Saya ada di Paripurna DPR-RI saat DPR membahas Badrodin. Dan seperti biasa bila berurusan dengan DPR, hadir di acara itu membuat saya sering menggela napas panjang. Membuang keresahan, karena fakta tidak menyenangkan. Kali ini, sedikitnya jumlah anggota DPR yang hadir ketika Rapat Raripurna  DPR membahas Badrodin. Lihat saja foto di bawah ini.

RAPAT PARIPURNA MENETAPAN BADRODIN HAITI SEBAGAI KAPOLRI | ID NUGROHO
Bulatan-bulatan merah di foto ini adalah kepala-kepala yang menempati kursi-kursi ketika rapat itu digelar. Bandingkan dengan ruang-ruang kosong yang tidak terisi. Normalnya, semua harus terisi, karena salah satu “tugas” anggota DPR adalah hadir di rapat Paripurna. Tabiat DPR agaknnya memang belum berubah.

Tapi sudahlah, mari kembali ke persoalan Badrodin Haiti. Usai rapat, anggota DPR dari Fraksi Demokrat, Ruhut Sitompul berceletuk. “Sebenarnya, saya ingin bilang, pemilihan Kapolri kali ini, harus masuk Guinnes Book of World Record, karena sangat cepat.” Memang seperti itulah. Hanya tiga jam setelah usai rapat di Komisi III DPR di Lantai 2 Nusantara II Kompleks Parlemen Senayan, Badrodin disahkan menjadi Kapolri di Rapat Paripurna yang digelar di Lantai 3 gedung yang sama.
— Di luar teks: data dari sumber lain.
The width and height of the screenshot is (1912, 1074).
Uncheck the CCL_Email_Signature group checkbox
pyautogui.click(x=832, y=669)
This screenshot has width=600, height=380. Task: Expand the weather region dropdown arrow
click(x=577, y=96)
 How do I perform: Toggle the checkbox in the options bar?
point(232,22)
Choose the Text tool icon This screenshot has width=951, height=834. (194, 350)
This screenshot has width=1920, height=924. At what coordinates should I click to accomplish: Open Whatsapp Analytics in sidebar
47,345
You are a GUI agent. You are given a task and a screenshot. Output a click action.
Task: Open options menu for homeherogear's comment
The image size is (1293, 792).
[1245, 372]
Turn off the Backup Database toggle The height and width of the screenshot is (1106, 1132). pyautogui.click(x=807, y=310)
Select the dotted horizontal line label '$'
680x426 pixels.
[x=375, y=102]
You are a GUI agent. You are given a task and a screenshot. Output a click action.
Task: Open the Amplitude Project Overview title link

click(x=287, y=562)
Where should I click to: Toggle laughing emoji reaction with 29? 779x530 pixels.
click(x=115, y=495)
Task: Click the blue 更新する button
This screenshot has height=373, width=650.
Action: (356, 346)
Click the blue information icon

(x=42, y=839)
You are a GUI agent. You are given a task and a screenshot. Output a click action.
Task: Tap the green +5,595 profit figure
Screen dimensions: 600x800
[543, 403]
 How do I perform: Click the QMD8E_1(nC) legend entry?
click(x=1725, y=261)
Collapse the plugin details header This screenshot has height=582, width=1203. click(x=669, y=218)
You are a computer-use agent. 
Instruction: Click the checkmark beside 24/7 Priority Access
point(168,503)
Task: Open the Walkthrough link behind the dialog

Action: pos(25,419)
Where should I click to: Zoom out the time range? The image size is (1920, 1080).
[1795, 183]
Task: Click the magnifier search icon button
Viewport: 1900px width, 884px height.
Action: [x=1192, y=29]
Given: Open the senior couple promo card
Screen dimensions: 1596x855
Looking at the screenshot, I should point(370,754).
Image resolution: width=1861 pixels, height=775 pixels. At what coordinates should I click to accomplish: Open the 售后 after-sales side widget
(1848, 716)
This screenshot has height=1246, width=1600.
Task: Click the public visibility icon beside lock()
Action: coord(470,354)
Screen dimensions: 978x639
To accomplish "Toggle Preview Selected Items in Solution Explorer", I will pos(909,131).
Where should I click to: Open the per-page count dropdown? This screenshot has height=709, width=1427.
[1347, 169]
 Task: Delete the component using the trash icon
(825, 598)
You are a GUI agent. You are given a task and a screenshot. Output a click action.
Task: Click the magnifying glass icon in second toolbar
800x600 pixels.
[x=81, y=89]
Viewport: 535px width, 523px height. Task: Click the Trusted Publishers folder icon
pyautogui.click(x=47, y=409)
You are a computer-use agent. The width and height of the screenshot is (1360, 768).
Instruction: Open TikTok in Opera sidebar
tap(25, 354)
Badrodin menjadi Kapolri, dengan beban menumpuk. Satu di antaranya adalah kematian misterius 8 jurnalis. Fuad Muhammad Safruddin (Yogyakarta, 1996), Naimullah (Kalimantan Barat tahun, 1997), Agus Mulyawan, (Timor Timur, 1999), Muhammad Jamaluddin (Aceh, 2003), Ersa Siregar (Aceh, 2003), Herliyanto (Probolinggo, 2006), Ardiansyah Matra'is Wibisono (Merauke, 2010) dan Alfred Mirulewan (Maluku Barat Daya, 2010).

BADRODIN HAITI DIWAWANCARAI USAI RAPAT PARIPURNA | ID NUGROHO
Kasus-kasus itu menjadi pekerjaan rumah polisi yang jelas-jelas memiliki informasi tentangnya. Kasus Udin misalnya, sudah ditangani secara serius sejak pertama kali kasus mencuat. Bahkan, Kapolri sebelumnya, Sutarman sempat berkomentar mengenai kasus itu. “Kasus Udin memang salah penanganan sejak awal, bila organisasi pers memiliki data, silahkan diserahkan polisi, dan akan kembali kita tuntaskan,” katanya dalam pertemuan dengan jurnalis di Mabes Polri, Jakarta.

Organisasi profesi Aliansi Jurnalis Independen (AJI) pernah menyerahkan gebokan data itu kepada mantan Wakapolri Oegroseno. Tapi, sampai Sutarman-Oegroseno berlalu, kasus Udin yang sudah 18 tahun berlalu, pun tidak terusut tuntas. Akankah Badrodin Haiti lebih baik dari Sutarman untuk menyelesaikan kasus-kasus ini? Dugaan saya, tidak.

Tapi tentu saja, hal itu tidak membuat pekerjaan rumah itu tidak dikerjakan. Secara profesional, polisi harus tetap berproses untuk menuntaskannya.